The jaguar was killed on Monday at a zoo attached to a military training centre where the Olympic torch ceremony was held. A soldier fired a single pistol shot when the escaped animal, despite being tranquillized, approached the soldier, the army said.

“We made a mistake in permitting the Olympic torch, a symbol of peace and unity, to be exhibited alongside a chained wild animal. This image goes against our beliefs and our values,” Rio 2016 said in a statement.

“We guarantee that there will be no more such incidents at Rio 2016,” the committee added.

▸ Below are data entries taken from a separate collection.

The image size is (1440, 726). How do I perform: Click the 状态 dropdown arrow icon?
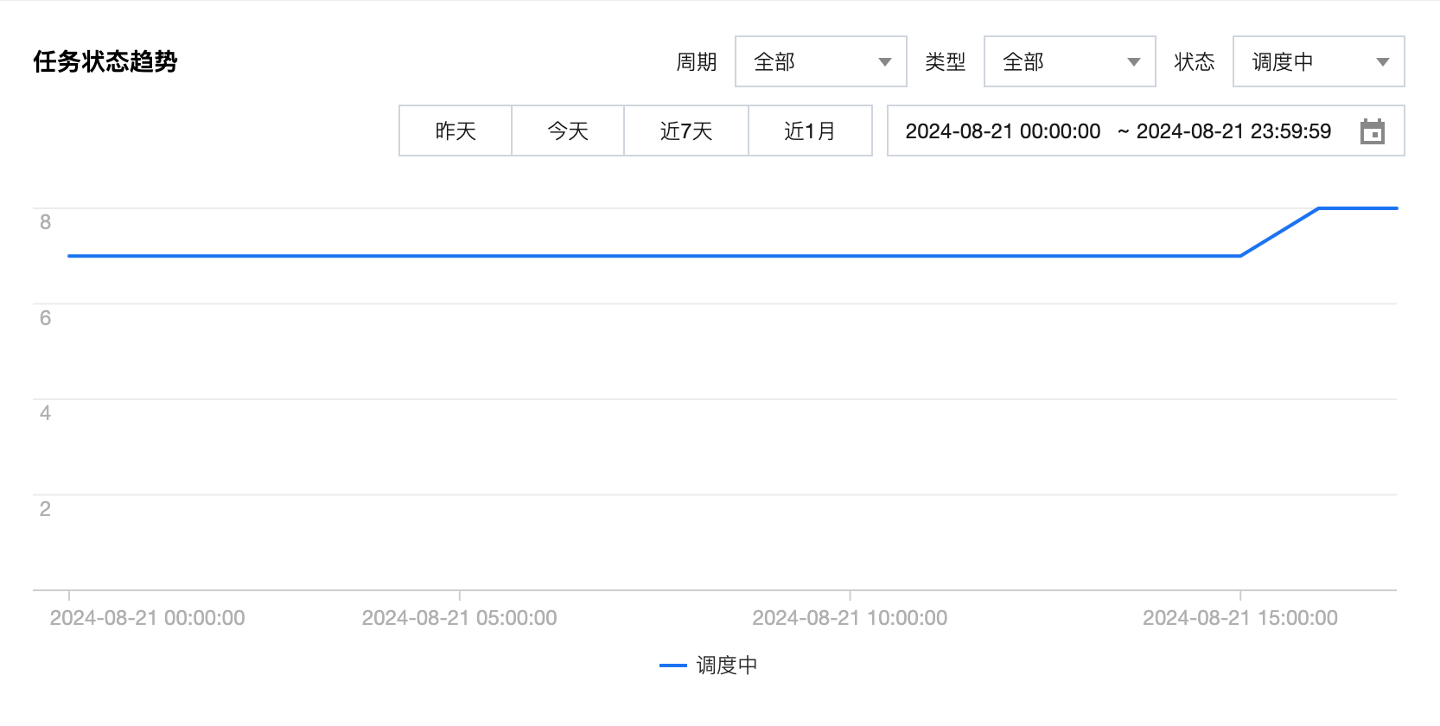pyautogui.click(x=1382, y=62)
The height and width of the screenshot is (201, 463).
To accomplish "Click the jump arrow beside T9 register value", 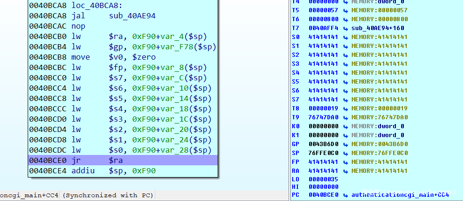I will coord(346,117).
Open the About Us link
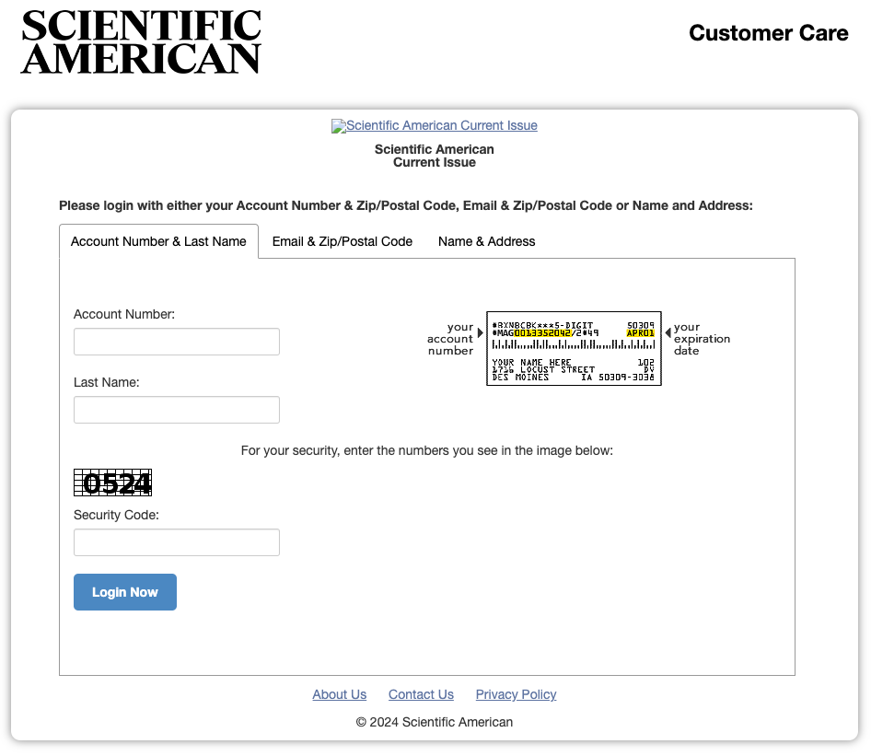Image resolution: width=871 pixels, height=756 pixels. [x=339, y=694]
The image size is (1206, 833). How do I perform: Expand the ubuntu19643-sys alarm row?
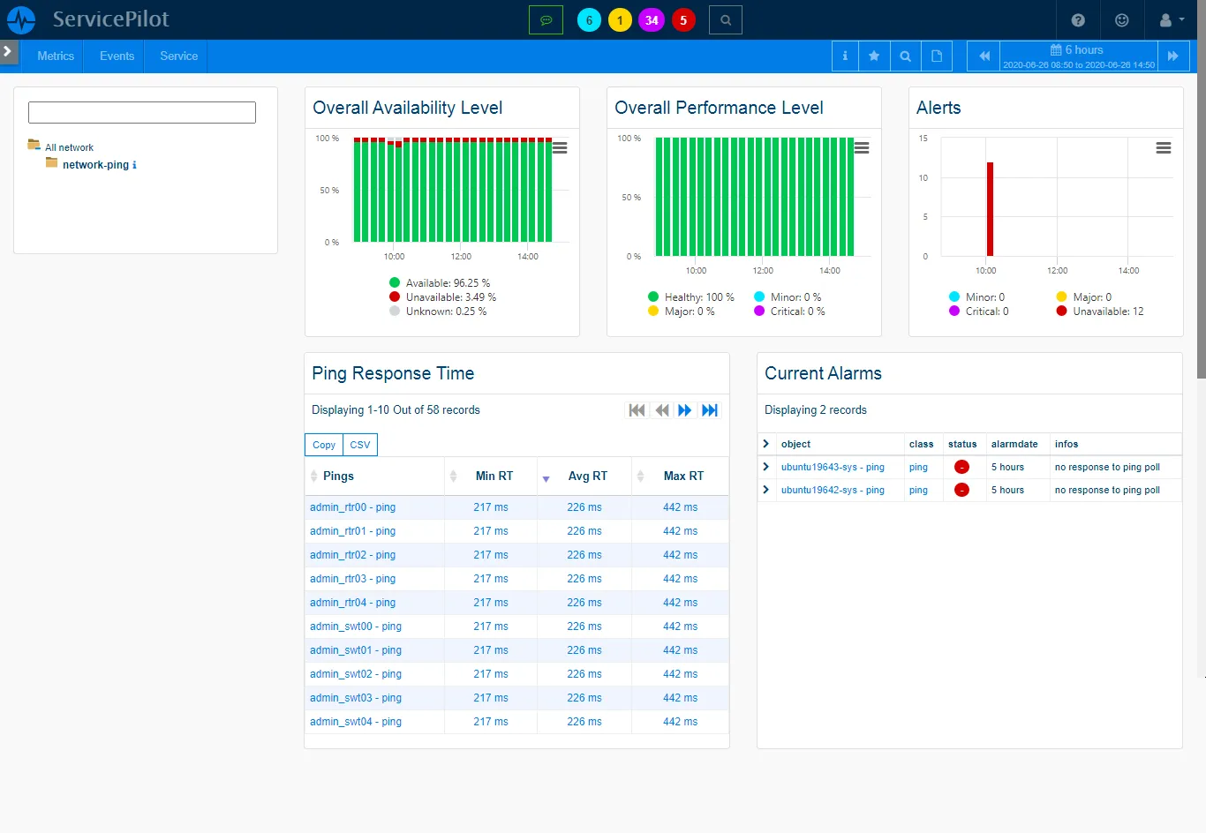point(765,467)
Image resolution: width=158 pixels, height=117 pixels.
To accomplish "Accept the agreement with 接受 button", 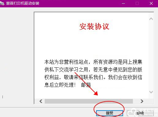I will pos(110,113).
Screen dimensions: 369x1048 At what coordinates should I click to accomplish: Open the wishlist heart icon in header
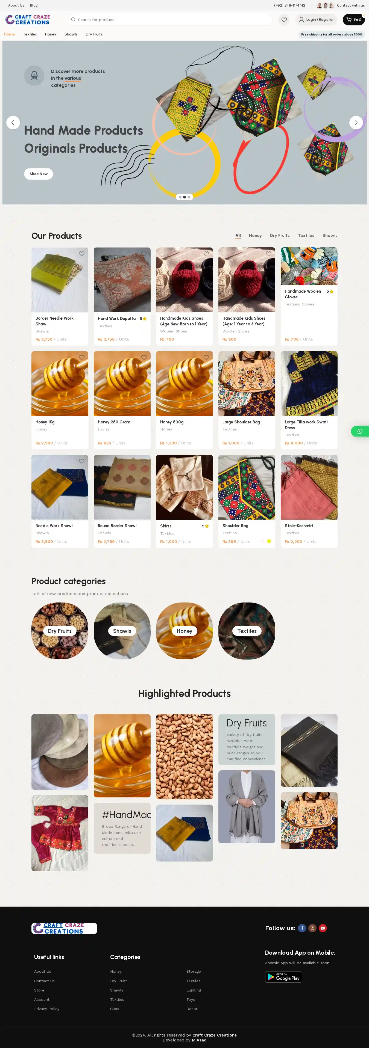click(284, 20)
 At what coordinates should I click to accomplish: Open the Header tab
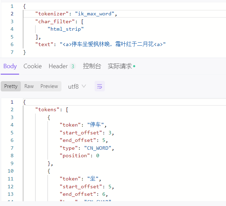(x=58, y=66)
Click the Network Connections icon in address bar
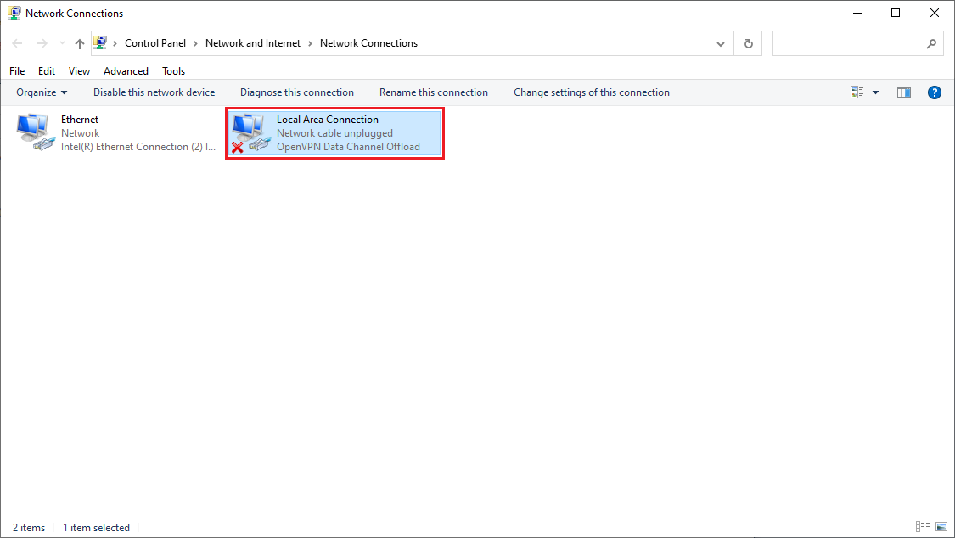 [101, 42]
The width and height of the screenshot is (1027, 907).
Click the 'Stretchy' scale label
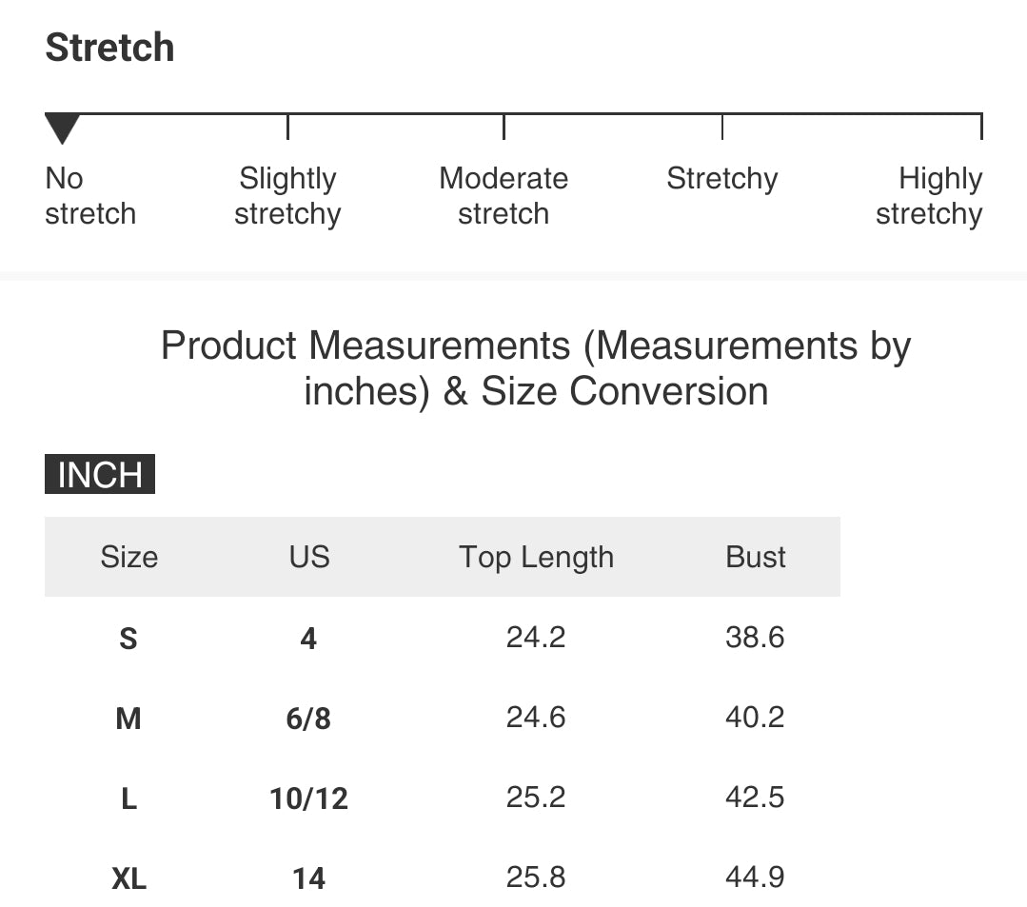721,179
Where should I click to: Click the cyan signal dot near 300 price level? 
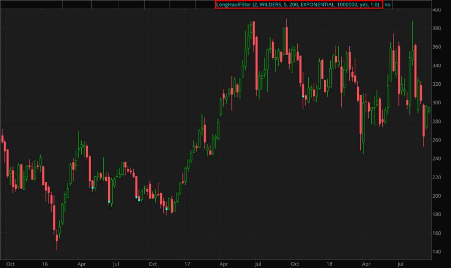[x=303, y=96]
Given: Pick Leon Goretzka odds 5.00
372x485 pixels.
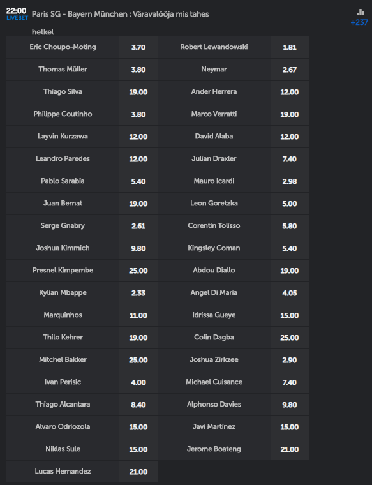Looking at the screenshot, I should [x=290, y=204].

A jaguar caricature known as Ginga is the mascot of the Brazilian Olympic team.

The jaguar is a near-threatened species that is already extinct in Uruguay and El Salvador, according to the International Union for Conservation of Nature.

Flawed policy

“When will we learn? Wild animals held captive and forced to do things that are frightening, sometimes painful, and always unnatural are ticking time bombs – our actions put them and humans at risk,” Brittany Peet, director of captive animal law enforcement at People for the Ethical Treatment of Animals (Peta), said in a statement.

In Brazil, the Rio de Janeiro-based animal rights group Animal Freedom Union asked the same question.

“When will people (and institutions) stop with this sick need to show power and control by confining, taming and showcasing wild animals?” it said on its Facebook page.

“This needs to stop,” tweeted Animal Justice, a Canadian animal law organization.

The use of Juma, as the jaguar was known, at the event was also illegal, according to Ipaam, the Amazonas state government environmental authority that oversees the use of wild animals.

“No request was made to authorise the participation of the jaguar ‘Juma’ in the event of the Olympic torch,” Ipaam said in a statement.

Ipaam added it is investigating the incident.